Similarly, liabilities are accrued when fixed and determinable in amount, without regard to indeterminacy
merely of time of payment.
 The accrual of income and expense is permitted when the all-events test has been met. This test requires: (1)
fixing of a right to income or liability to pay; and (2) the availability of the reasonable accurate determination
of such income or liability.
 The all-events test requires the right to income or liability be fixed, and the amount of such income or liability
be determined with reasonable accuracy. However, the test does not demand that the amount of income or
liability be known absolutely, only that a taxpayer has at his disposal the information necessary to compute
the amount with reasonable accuracy. The all-events test is satisfied where computation remains uncertain, if
its basis is unchangeable; the test is satisfied where a computation may be unknown, but is not as much as
unknowable, within the taxable year. The amount of liability does not have to be determined exactly; it must
be determined with “reasonable accuracy.” Accordingly, the term “reasonable accuracy” implies something
less than an exact or completely accurate amount.
 The propriety of an accrual must be judged by the facts that a taxpayer knew, or could reasonably be
expected to have known, at the closing of its books for the taxable year.
 Accrual method of accounting presents largely a question of fact; such that the taxpayer bears the burden of
proof of establishing the accrual of an item of income or deduction.

CIR V GENERAL FOODS

Tax exemptions must be construed in stricissimi juris against the taxpayer and liberally in favor of the taxing
authority, and he who claims an exemption must be able to justify his claim by the clearest grant of organic or
statute law. Deductions for income taxes partake of the nature of tax exemptions; hence, if tax exemptions are
strictly construed, then deductions must also be strictly construed.

To be deductible from gross income, the subject advertising expense must comply with the following requisites: (a)
the expense must be ordinary and necessary; (b) it must have been paid or incurred during the taxable year; (c) it
must have been paid or incurred in carrying on the trade or business of the taxpayer; and (d) it must be supported
by receipts, records or other pertinent papers.
While the subject advertising expense was paid or incurred within the corresponding taxable year and was
incurred in carrying on a trade or business, hence necessary, the parties’ views conflict as to whether or not it was
ordinary. To be deductible, an advertising expense should not only be necessary but also ordinary.

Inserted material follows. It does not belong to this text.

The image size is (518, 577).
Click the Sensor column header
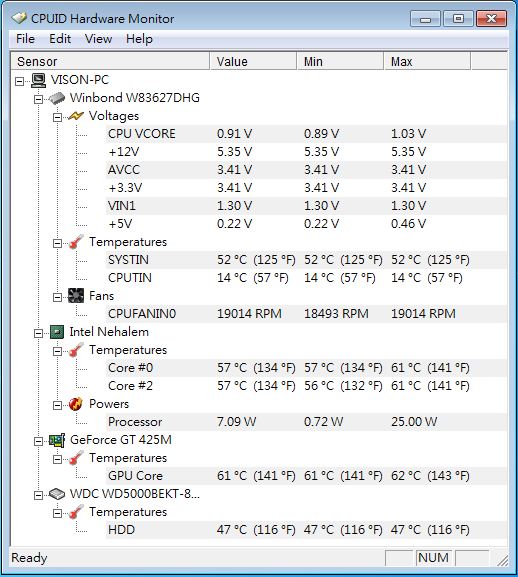click(110, 61)
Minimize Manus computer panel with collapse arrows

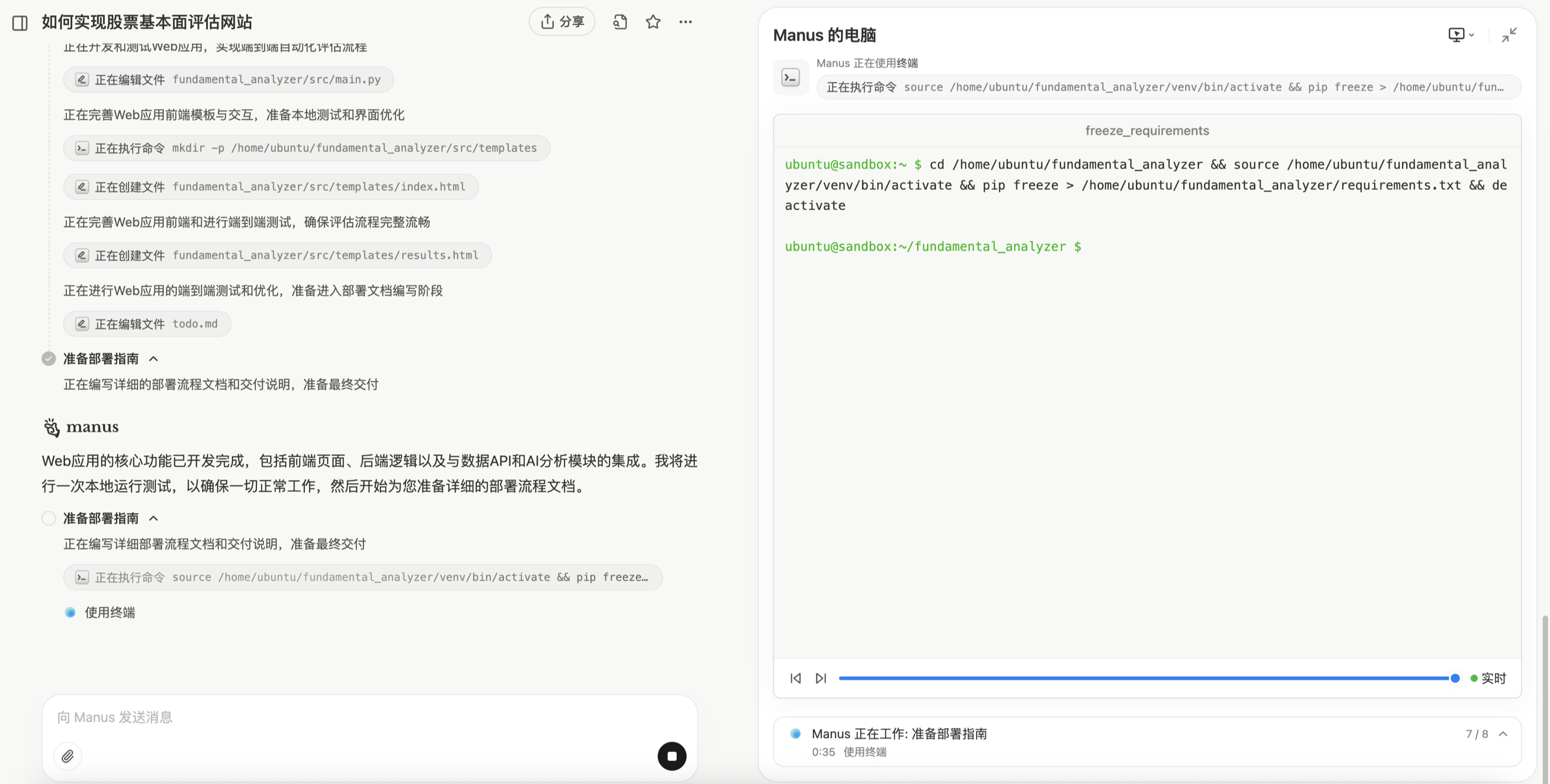(x=1509, y=35)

The Commissioner maintains that the subject advertising expense was not ordinary on the ground that it failed the
two conditions set by U.S. jurisprudence: first, “reasonableness” of the amount incurred and second, the amount
incurred must not be a capital outlay to create “goodwill” for the product and/or private respondent’s business.
Otherwise, the expense must be considered a capital expenditure to be spread out over a reasonable time.

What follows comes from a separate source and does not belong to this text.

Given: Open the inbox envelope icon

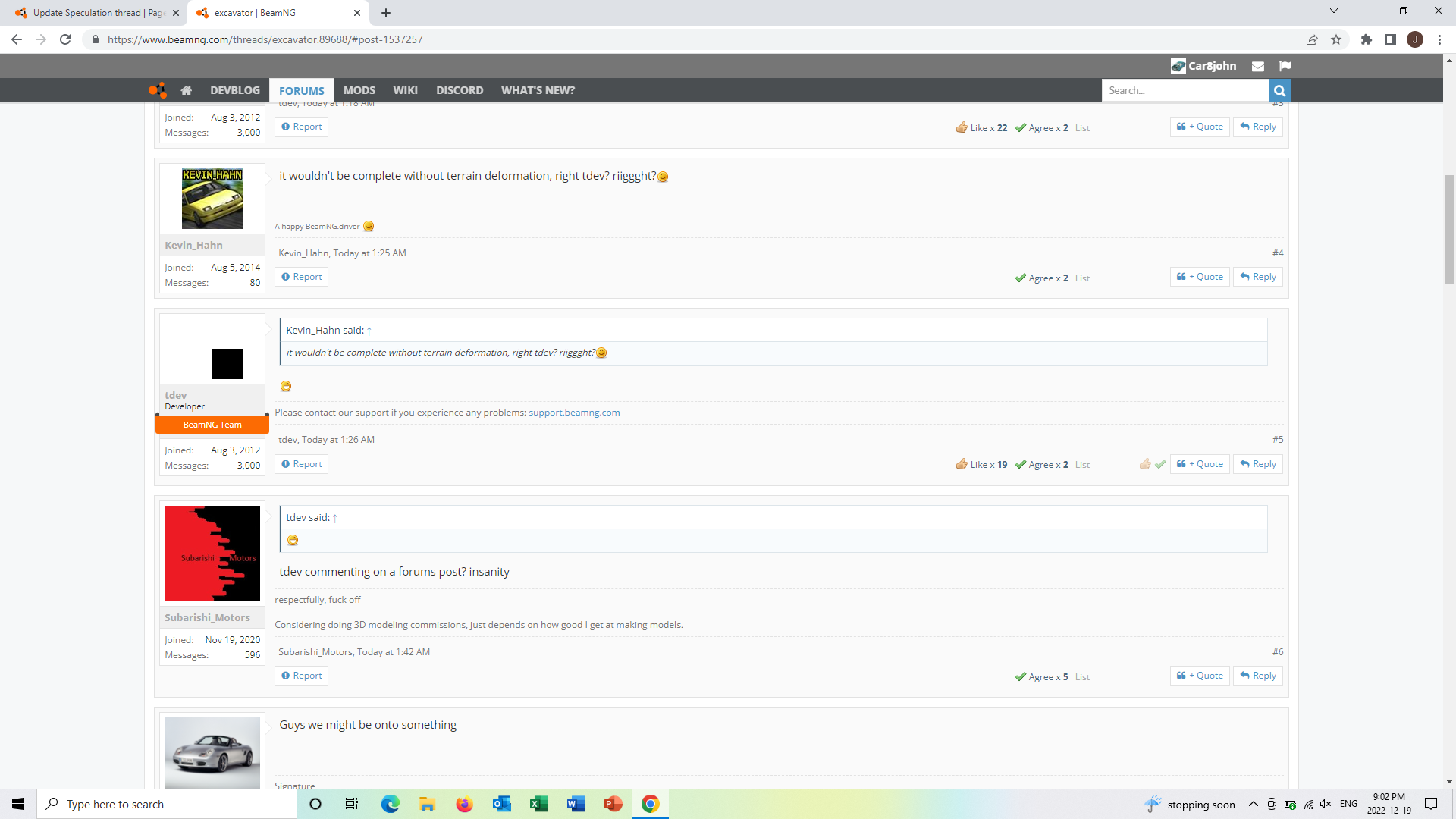Looking at the screenshot, I should coord(1257,66).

There is yet to be a clear-cut criteria or fixed test for determining the reasonableness of an advertising expense.
There being no hard and fast rule on the matter, the right to a deduction depends on a number of factors such as
but not limited to: the type and size of business in which the taxpayer is engaged; the volume and amount of its
net earnings; the nature of the expenditure itself; the intention of the taxpayer and the general economic
conditions. It is the interplay of these, among other factors and properly weighed, that will yield a proper
evaluation.

The Court finds the subject expense for the advertisement of a single product to be inordinately large. Therefore,
even if it is necessary, it cannot be considered an ordinary expense deductible under then Section 29 (a) (1) (A) of
the NIRC.

Advertising is generally of two kinds: (1) advertising to stimulate the current sale of merchandise or use of services
and (2) advertising designed to stimulate the future sale of merchandise or use of services. The second type
involves expenditures incurred, in whole or in part, to create or maintain some form of goodwill for the taxpayer’s
trade or business or for the industry or profession of which the taxpayer is a member. If the expenditures are for
the advertising of the first kind, then, except as to the question of the reasonableness of amount, there is no doubt
such expenditures are deductible as business expenses. If, however, the expenditures are for advertising of the
second kind, then normally they should be spread out over a reasonable period of time.
The company’s media advertising expense for the promotion of a single product is doubtlessly unreasonable
considering it comprises almost one-half of the company’s entire claim for marketing expenses for that year under
review. Petition granted, judgment reversed and set aside.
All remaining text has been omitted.